→ **What you have to do**
A verbatim reproduction of the lines below, from the line containing "Task: Click magnifier" through the line containing "The width and height of the screenshot is (769, 532).", both ends included, is the whole required output.

(Saved entries)
******************************

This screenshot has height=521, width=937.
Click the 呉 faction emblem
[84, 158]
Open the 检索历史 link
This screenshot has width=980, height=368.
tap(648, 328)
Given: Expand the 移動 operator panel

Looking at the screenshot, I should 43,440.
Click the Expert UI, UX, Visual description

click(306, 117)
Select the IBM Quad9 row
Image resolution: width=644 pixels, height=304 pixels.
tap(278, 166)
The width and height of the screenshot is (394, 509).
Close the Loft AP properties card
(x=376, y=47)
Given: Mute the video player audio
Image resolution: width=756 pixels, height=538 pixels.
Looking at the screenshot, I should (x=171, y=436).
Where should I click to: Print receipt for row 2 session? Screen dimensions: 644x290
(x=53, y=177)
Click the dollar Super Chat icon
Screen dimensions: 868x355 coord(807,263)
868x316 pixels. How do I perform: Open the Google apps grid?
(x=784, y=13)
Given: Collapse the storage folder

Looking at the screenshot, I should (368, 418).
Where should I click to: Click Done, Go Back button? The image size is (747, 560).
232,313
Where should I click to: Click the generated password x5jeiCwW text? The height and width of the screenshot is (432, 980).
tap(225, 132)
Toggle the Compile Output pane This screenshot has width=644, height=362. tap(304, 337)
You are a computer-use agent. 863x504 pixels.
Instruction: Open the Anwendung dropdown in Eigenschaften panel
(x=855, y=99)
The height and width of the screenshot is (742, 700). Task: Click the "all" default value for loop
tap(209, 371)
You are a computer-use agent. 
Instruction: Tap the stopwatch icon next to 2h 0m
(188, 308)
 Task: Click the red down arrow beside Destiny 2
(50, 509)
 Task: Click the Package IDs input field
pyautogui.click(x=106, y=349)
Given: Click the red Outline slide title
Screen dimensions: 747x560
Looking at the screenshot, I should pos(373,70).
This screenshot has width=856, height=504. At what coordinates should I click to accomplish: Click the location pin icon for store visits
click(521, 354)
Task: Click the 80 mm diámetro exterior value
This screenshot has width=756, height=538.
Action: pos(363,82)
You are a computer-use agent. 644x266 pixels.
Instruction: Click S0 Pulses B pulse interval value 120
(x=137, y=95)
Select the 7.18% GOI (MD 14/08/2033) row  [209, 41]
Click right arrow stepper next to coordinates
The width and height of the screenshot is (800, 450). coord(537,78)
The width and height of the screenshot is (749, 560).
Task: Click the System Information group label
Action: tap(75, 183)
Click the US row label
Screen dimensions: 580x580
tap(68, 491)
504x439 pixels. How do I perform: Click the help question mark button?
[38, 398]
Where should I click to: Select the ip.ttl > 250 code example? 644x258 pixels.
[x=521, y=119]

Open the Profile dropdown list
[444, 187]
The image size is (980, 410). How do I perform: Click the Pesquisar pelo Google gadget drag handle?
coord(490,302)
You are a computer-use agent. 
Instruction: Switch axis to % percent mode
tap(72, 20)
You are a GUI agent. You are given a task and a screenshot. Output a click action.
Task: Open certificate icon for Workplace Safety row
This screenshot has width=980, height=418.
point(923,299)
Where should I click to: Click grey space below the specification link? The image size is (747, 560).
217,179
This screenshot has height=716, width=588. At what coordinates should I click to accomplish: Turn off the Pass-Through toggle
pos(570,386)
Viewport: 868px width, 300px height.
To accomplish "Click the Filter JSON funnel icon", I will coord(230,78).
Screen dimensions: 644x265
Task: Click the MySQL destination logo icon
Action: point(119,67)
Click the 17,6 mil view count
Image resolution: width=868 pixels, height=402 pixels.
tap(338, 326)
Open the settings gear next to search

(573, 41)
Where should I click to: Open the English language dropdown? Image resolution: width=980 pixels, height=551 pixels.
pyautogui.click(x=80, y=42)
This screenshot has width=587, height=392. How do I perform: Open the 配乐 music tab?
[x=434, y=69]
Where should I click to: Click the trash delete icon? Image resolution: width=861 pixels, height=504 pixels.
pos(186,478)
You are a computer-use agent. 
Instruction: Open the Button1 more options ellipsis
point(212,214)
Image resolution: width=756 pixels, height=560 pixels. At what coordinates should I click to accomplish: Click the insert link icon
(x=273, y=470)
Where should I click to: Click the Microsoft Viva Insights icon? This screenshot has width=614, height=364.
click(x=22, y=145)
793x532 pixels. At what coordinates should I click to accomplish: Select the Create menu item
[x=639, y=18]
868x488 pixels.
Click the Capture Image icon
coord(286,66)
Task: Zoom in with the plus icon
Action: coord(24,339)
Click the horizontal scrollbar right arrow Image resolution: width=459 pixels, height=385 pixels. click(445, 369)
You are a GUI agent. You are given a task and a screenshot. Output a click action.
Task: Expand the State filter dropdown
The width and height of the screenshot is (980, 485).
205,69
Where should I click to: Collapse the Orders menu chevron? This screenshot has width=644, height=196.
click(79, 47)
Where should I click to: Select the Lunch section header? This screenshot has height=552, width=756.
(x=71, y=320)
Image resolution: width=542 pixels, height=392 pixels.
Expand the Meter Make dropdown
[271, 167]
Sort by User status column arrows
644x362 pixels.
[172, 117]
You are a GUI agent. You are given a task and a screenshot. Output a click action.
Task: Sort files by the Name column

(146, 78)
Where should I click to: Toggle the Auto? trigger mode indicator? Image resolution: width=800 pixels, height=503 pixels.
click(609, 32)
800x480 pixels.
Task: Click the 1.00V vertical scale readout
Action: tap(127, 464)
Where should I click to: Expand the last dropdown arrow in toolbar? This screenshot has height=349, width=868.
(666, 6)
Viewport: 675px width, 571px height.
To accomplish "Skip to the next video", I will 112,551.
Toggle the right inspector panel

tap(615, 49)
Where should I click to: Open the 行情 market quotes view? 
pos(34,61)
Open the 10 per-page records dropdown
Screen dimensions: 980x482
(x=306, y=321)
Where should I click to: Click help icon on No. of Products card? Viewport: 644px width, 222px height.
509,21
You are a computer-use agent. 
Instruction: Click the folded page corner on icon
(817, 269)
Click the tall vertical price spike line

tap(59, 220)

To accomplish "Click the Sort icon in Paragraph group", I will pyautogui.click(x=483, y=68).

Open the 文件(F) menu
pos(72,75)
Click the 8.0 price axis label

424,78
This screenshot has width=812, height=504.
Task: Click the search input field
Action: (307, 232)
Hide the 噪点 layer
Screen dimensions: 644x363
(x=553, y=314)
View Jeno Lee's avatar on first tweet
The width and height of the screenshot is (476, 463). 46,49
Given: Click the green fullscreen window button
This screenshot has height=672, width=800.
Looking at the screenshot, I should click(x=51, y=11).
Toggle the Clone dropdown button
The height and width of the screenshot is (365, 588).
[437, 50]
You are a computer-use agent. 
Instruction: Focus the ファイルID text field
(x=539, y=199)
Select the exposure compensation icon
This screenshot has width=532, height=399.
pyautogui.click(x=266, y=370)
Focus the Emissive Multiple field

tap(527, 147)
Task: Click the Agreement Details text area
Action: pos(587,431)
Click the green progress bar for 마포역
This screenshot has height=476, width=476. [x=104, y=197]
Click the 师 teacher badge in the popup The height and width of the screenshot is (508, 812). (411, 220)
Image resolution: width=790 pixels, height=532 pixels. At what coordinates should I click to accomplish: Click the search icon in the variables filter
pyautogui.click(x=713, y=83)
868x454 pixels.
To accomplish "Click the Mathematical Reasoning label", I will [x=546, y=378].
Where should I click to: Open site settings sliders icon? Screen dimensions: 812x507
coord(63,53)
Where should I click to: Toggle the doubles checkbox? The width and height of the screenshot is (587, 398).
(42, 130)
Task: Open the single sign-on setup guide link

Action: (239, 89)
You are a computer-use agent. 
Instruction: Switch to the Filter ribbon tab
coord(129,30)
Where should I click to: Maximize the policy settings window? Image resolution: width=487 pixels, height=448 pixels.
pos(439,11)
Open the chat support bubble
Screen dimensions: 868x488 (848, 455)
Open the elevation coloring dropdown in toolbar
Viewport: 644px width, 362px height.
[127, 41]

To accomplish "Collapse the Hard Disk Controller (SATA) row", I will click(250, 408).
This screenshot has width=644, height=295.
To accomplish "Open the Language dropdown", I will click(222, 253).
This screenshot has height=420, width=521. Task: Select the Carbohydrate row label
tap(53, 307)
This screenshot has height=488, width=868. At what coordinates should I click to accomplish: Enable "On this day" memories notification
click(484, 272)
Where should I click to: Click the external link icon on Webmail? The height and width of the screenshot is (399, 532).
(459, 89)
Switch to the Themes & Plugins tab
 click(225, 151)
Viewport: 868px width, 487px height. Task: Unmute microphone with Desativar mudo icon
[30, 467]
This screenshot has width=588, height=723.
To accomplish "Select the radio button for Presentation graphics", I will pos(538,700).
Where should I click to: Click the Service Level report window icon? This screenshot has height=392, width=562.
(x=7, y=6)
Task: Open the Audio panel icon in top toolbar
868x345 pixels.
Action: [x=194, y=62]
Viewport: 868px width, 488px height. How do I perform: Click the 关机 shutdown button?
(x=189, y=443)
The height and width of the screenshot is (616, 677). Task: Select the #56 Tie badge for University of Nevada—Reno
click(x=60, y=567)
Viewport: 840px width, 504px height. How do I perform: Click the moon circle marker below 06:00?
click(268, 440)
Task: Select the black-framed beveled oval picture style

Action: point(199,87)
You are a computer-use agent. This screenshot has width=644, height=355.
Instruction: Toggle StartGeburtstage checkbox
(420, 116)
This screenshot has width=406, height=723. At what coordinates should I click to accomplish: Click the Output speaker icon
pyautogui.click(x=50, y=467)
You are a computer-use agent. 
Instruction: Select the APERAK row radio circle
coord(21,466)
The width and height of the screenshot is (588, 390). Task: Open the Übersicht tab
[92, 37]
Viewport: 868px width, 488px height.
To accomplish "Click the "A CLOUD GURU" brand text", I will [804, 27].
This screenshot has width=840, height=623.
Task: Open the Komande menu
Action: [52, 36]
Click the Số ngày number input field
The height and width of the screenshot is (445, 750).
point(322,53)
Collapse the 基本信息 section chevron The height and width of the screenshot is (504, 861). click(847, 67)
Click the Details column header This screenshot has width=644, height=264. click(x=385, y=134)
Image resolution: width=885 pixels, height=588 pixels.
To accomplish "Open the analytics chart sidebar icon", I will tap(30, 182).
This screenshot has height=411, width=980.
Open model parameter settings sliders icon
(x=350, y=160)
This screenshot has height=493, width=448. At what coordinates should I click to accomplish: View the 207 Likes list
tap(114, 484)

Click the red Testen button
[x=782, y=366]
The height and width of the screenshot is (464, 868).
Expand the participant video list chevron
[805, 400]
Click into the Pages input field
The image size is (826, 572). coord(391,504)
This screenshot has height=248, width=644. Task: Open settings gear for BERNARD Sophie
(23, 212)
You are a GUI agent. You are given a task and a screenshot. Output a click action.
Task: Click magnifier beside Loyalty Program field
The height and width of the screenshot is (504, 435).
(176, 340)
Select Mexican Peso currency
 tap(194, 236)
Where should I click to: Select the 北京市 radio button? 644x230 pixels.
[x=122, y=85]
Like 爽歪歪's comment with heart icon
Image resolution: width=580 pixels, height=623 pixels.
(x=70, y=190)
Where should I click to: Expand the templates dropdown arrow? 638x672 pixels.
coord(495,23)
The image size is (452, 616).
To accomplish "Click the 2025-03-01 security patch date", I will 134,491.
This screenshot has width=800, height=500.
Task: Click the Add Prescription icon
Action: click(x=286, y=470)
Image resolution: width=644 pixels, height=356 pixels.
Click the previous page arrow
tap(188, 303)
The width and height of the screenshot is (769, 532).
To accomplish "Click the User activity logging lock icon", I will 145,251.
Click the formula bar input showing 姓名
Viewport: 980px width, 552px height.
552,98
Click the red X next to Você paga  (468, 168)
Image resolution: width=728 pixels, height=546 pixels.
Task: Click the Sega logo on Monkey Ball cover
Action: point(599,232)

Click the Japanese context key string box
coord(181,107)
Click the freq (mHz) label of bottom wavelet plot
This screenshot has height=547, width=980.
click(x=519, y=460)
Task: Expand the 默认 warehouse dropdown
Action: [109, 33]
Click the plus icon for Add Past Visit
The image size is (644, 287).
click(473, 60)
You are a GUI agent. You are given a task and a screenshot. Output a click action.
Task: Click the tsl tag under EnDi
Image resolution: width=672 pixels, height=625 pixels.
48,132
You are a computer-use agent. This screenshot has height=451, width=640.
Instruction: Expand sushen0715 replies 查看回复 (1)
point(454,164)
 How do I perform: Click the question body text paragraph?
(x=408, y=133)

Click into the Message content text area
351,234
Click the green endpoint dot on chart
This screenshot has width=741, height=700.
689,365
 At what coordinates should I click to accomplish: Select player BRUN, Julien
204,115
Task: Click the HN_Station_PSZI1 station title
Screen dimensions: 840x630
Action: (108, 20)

******************************

→ **Solved problem**
Task: Click magnifier beside Loyalty Program field
The height and width of the screenshot is (504, 435).
(176, 340)
Select Mexican Peso currency
 tap(194, 236)
Where should I click to: Select the 北京市 radio button? 644x230 pixels.
[x=122, y=85]
Like 爽歪歪's comment with heart icon
Image resolution: width=580 pixels, height=623 pixels.
(x=70, y=190)
Where should I click to: Expand the templates dropdown arrow? 638x672 pixels.
coord(495,23)
The image size is (452, 616).
To accomplish "Click the 2025-03-01 security patch date", I will 134,491.
This screenshot has width=800, height=500.
Task: Click the Add Prescription icon
Action: click(x=286, y=470)
Image resolution: width=644 pixels, height=356 pixels.
Click the previous page arrow
tap(188, 303)
The width and height of the screenshot is (769, 532).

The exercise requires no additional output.